Russian businessman faces trial for US hack-and-trade charges


BOSTON—A Russian businessman with ties to the Kremlin made tens of millions of dollars in deals on secret financial information hackers obtained about companies before they were made public, U.S. prosecutors said on Monday. said at the start.

Vladislav Klyushin, 42, and his associates have made about $90 million in trading stock based on as-yet-unreleased information about hundreds of companies stolen by hackers, according to assistant federal prosecutor Stephen Steven. Stephen Frank told a federal jury in Boston.

Klyushin, whose Moscow-based tech company M-13 worked for Vladimir Putin’s government in Russia, personally turned his $2 million investment into $21 million and recruited other investors to join the scheme. said Frank.

“The defendant had tomorrow’s news, tomorrow’s headlines, today,” Frank said in his opening statement.

However, defense attorney Maksim Nemtsev said that Kryushin had no reason to cheat after he had already achieved financial success through his business, and that the prosecution’s case was based on “big holes and reasoning.” countered.

“It’s not illegal to be Russian, to have wealth, to have an IT technology company that has a contract with the government,” Nemtsev told the jury.

Vladislav Kryushin
Vladislav Klyushin, owner of an information technology company with ties to the Russian government, is pictured in an undated photo attached to a US Department of Justice filing. (Document handed out by U.S. Department of Justice/Reuters)

The three-week trial comes at a time when US-Russia relations reached a low point after Moscow invaded Ukraine last February. And although the lawsuit against Klyushin predates the war, his connection with the Kremlin has long piqued the interest of US officials.

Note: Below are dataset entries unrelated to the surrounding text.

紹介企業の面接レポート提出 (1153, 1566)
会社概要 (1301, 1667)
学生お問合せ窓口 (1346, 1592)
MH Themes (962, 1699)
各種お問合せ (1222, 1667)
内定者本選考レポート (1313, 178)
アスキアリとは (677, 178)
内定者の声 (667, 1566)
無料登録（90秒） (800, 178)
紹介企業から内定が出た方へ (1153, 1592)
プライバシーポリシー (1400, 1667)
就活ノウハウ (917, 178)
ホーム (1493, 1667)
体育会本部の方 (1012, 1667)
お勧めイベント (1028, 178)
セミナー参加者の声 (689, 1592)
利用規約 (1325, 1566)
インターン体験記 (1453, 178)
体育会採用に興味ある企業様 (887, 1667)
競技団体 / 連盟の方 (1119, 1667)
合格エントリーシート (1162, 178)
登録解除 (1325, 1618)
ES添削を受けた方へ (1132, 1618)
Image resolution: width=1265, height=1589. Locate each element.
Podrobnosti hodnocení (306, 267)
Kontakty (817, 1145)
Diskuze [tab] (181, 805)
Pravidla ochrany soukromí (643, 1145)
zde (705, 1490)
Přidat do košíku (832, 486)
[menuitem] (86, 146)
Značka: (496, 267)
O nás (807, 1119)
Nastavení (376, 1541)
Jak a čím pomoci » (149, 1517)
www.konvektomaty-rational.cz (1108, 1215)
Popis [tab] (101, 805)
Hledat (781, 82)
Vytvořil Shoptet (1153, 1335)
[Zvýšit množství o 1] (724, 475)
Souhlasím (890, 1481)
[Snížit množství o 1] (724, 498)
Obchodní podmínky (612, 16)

Klyushin was arrested in Switzerland during a ski trip in March 2021 and subsequently extradited. He has pleaded not guilty to charges of conspiracy, wire fraud, computer unauthorized access, and securities fraud.

Prosecutors have accused Kryushin’s company, M-13, of a former Russian wanted by the U.S. government for alleged involvement in a hacking plot aimed at interfering in the 2016 U.S. presidential election. He said he hired a military intelligence officer.

During Monday’s trial, Frank said hacker Ivan Ermakov and others compromised the networks of Donnelly Financial Solutions and Toppan Merrill, two companies that help listed companies file reports with securities regulators. said.

Between 2018 and 2020, hackers viewed and downloaded unpublished earnings reports from hundreds of companies, including Tesla, Microsoft and Coles, Frank said. Klyushin and others were trading with these companies before the news was made public, the people said.

“It wasn’t a stroke of luck or careful financial research,” Frank said. “The defendant was deceived.”